The Daily Strike-6/22/10-Insubordination

Good evening and welcome to the Daily Strike. Today was the first day in a long time that a news story other than the oil spill dominated Washington. I guess that's good?

MCCHRYSTAL: The top General in Afghanistan, Stanley McChrystal, is in hot water, and for good reason. In an ill-advised interview to a freelance reporter with The Rolling Stone, McChrystal made a variety of disparaging comments about those above him in the chain of command. Among the targets of his criticism (some of it conveyed through aides), were President Obama, Vice President Biden, Ambassador to Afghanistan Elkenberry, Ambassador Richard Holbrooke, and National Security Advisor Jim Jones. McChrystal said that Obama was not prepared for their first meeting together, and that he came away from that meeting "unimpressed." He made some not-so-veiled references to his disagreements with Vice President Biden, who opposed the troop buildup. He referred to Jones as a "clown" stuck in the 1980's.

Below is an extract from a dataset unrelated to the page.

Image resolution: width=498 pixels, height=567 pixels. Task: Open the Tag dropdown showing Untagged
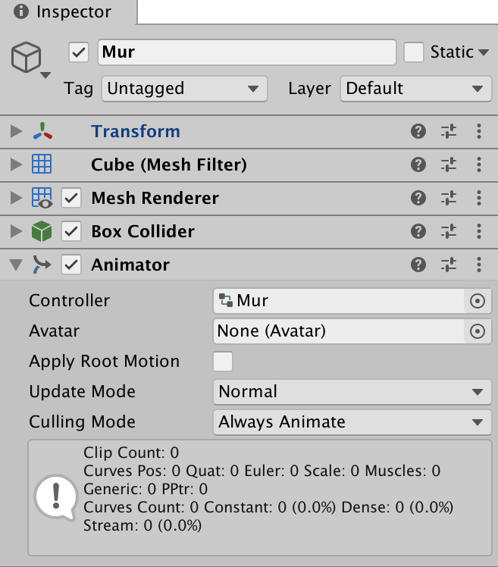[184, 89]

I'm not the type of guy who believes strongly in authority structures. That is, except when it comes to civilian control of the military. Civilian command of the military is fundamental to democracy. Commanders serve at the pleasure of the President, and expected to serve with nothing but honor and loyalty. If the General has a problem with someone, he must convey it privately, lest this sacrosanct chain of command be interrupted. By all measures, McChrystal should be fired. This, in fact, is an offense that can get you in trouble in military courts.

McChrystal has been criticized by pretty much everyone, including members of both parties, Defense Secretary Gates, Chairman of the Joint Chiefs Admiral Mike Mullen, and late this afternoon, the President himself. Obama said that he is very disturbed by this interview, but that he wanted to talk with McChrystal by making any decisions. Rumor has it that McChrystal has put his resignation on the table, and it's up to Obama whether to accept it.

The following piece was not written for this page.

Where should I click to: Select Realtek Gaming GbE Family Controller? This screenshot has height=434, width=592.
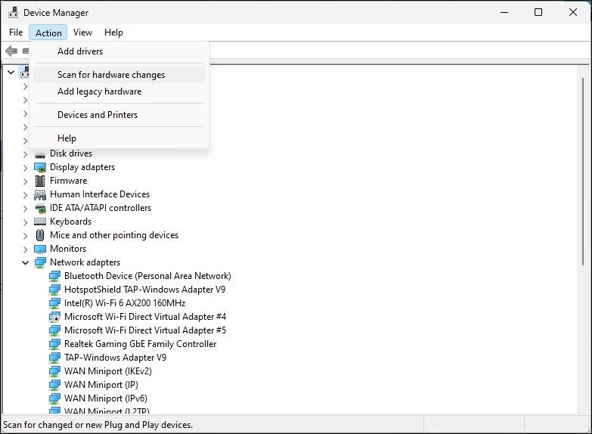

This isn't just about some stupid comments to a magazine. Obama can't let himself be bullied around by the military brass, like previous Democratic Presidents have been. Others have been afraid of standing up to military leaders because they think they'll be accused of being anti-military. McChrystal can't be allowed to get away with undermining the President. The President is counting on him to execute his strategy for Afghanistan, and he needs his full commitment and support. I hope McChrystal is no longer a commander by tomorrow.

OIL MORATORIUM: In more bad news for the White House today, a District Court judge filed an injunction against the administration's deepwater drilling moratorium. This is a horribly bad decision, because we need to figure out what went wrong and how to drill safely before we cause more damage to the environment. The judge who filed the injunction is a Reagan appointee who has a lot of stock invested in oil companies. Go figure. The administration is appealing the decision.

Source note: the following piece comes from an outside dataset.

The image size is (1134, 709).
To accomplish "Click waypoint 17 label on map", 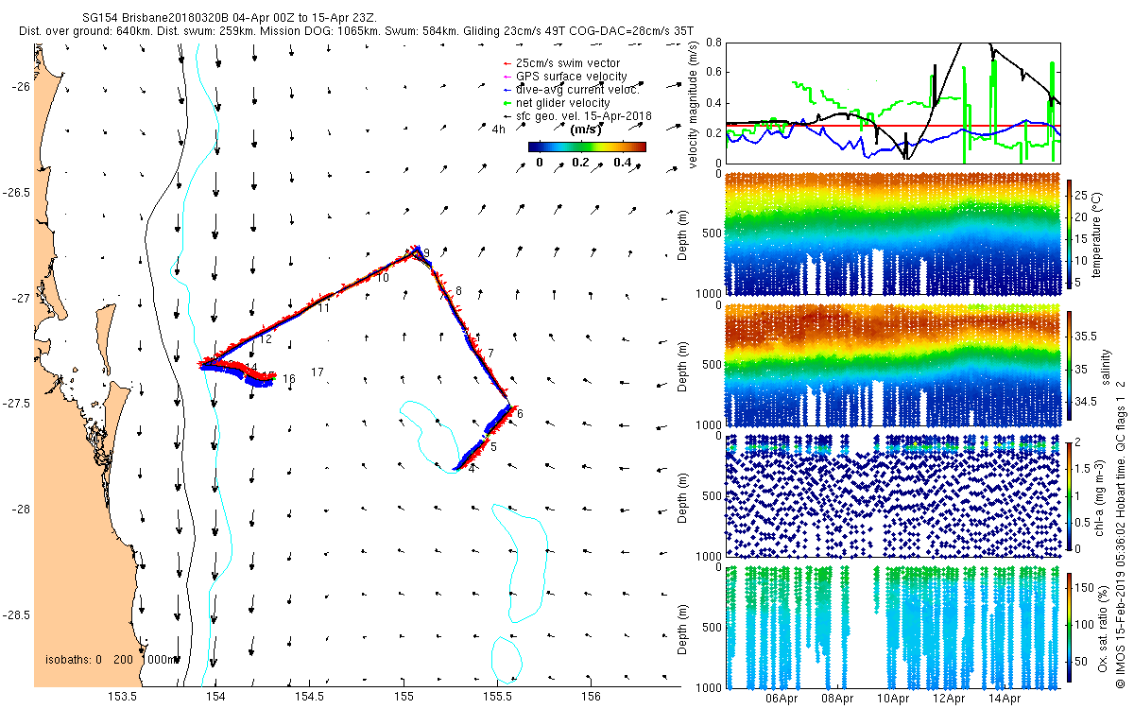I will tap(318, 372).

THE SENATE: The Senate is in a holding pattern as Democratic leaders try to figure out how to pass this long-stalled extenders package. I heard rumors this morning that Majority Leader Reid (D-NV) was ready to throw in the towel on this bill, which made me cringe. I read articles this afternoon, though, that indicated that Democrats are still trying to pass the bill, and are looking to negotiate with Maine moderates Snowe and Collins. The most likely concession would be cuts in Medicaid aid to states. Making devastating cuts out of vague concern for the deficit is short-sighted and nihilistic, but if it's the only way we can get unemployment benefits extended and other aid to state governments, then so be it. I'm just hoping they can get something done before the July 4th recess, which begins next Friday.

THE HOUSE: The House just dealt with some suspension bills today. Tomorrow, they will vote on a measure that would give the President's Oil Spill commission full subpoena power. On Thursday, they'll finally take up the DISCLOSE Act, the campaign finance bill we discussed yesterday. Sources say that Democrats should have enough votes to pass the bill when it comes to the floor.

That's it for tonight, see you tomorrow.